Department of Psychiatry, Warneford Hospital, Oxford, UK,
Psychopharmacology (Berl). 2014 Jan;231(1):143-8. doi: 10.1007/s00213-013-3213-7. Epub 2013 Jul 28.
Varenicline is the most effective drug for smoking cessation, but its use decreased because of reports of depressogenic side effects. However, because smoking and smoking cessation on their own are associated with depression, it remains unclear whether reported depressogenic effects are attributable to varenicline, or to smoking, and/or smoking cessation themselves.
Previously, we observed no depressogenic effects of varenicline on a psychological level. In the present study, we aimed at investigating potential depressogenic effects of the partial nicotinergic acetylcholine receptor agonist varenicline on a biological level. A possible pathway would be an effect of varenicline on the hypothalamic-pituitary-adrenal (HPA) axis, considering the relation between the HPA axis and (1) the cholinergic system and (2) depression.
In a randomized, double-blind design, we administered varenicline or placebo for 7 days (0.5 mg/day first 3 days, then 1 mg/day) to healthy never-smoking subjects, thereby eliminating bias by (previous) smoking status. We used repeated measures (before and after treatment) of the salivary free cortisol awakening response to measure HPA axis activity and flexibility.
Salivary cortisol data of 34 subjects were included in the analysis. Results showed no effect of varenicline on height (F₁,₃₂ = 0.405; P = 0.529) or shape (F₂,₃₁ = 0.110; P = 0.164) of the cortisol awakening response.
Results do not suggest depressogenic effects of varenicline on the HPA axis. Although this does not preclude other biological depressogenic effects of varenicline, it seems that concerns about effects of varenicline on the HPA axis should not limit its potential to treat nicotine and related addictions.
伐伦克林是最有效的戒烟药物,但由于有报道称其具有致抑郁副作用,其使用有所减少。然而,由于吸烟和戒烟本身与抑郁有关,因此仍不清楚所报道的致抑郁作用是归因于伐伦克林,还是归因于吸烟和/或戒烟本身。
此前,我们观察到伐伦克林在心理层面上没有致抑郁作用。在本研究中,我们旨在研究部分烟碱型乙酰胆碱受体激动剂伐伦克林在生物学层面上潜在的致抑郁作用。一种可能的途径是伐伦克林对下丘脑-垂体-肾上腺(HPA)轴的影响,因为 HPA 轴与(1)胆碱能系统和(2)抑郁之间存在关联。

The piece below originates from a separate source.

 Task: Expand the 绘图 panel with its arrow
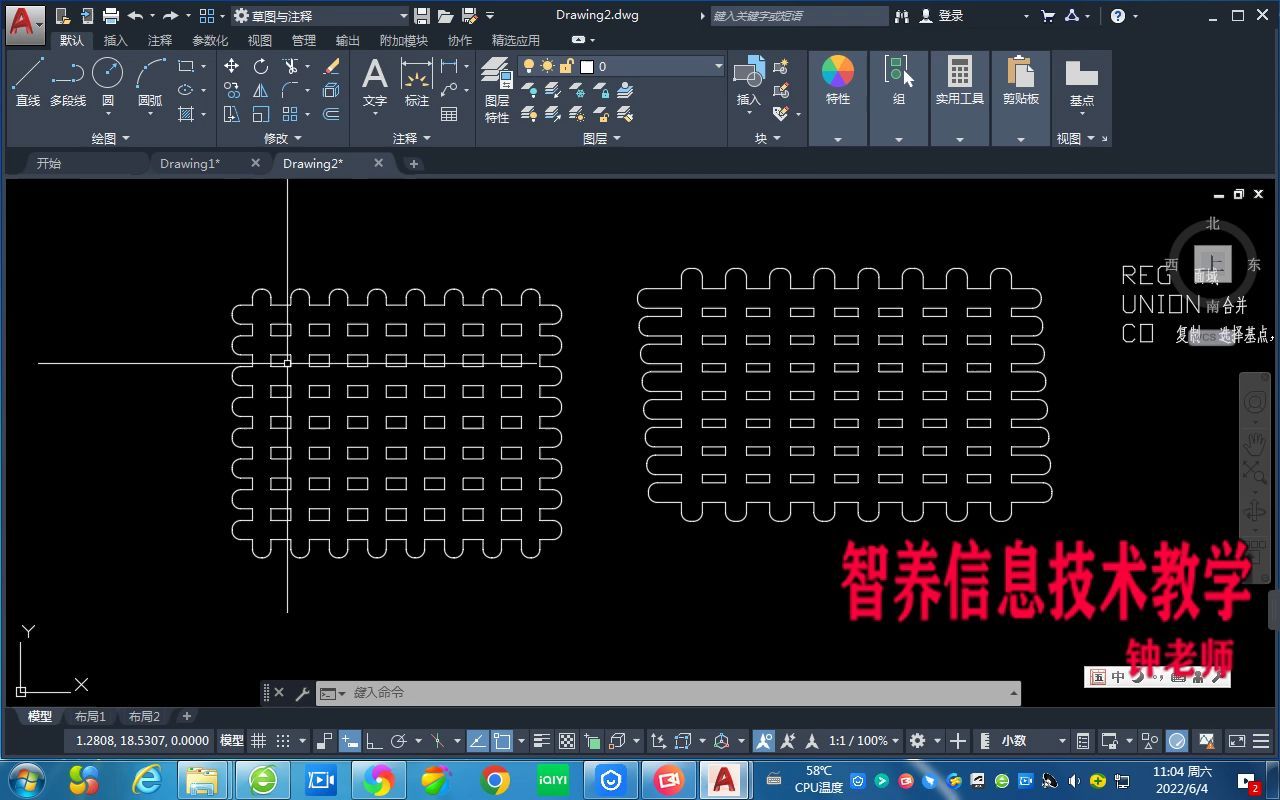click(126, 138)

在一项随机、双盲设计中,我们给健康的从不吸烟的受试者连续 7 天服用伐伦克林或安慰剂(前 3 天每天 0.5 mg,然后每天 1 mg),从而消除了(以前)吸烟状况的偏倚。我们使用唾液游离皮质醇觉醒反应的重复测量(治疗前后)来测量 HPA 轴的活性和灵活性。
34 名受试者的唾液皮质醇数据纳入分析。结果显示,伐伦克林对皮质醇觉醒反应的高度(F₁,₃₂ = 0.405;P = 0.529)或形状(F₂,₃₁ = 0.110;P = 0.164)均没有影响。
结果表明伐伦克林对 HPA 轴没有致抑郁作用。尽管这不能排除伐伦克林对 HPA 轴的其他生物学致抑郁作用,但似乎不应因为担心伐伦克林对 HPA 轴的影响而限制其治疗尼古丁和相关成瘾的潜力。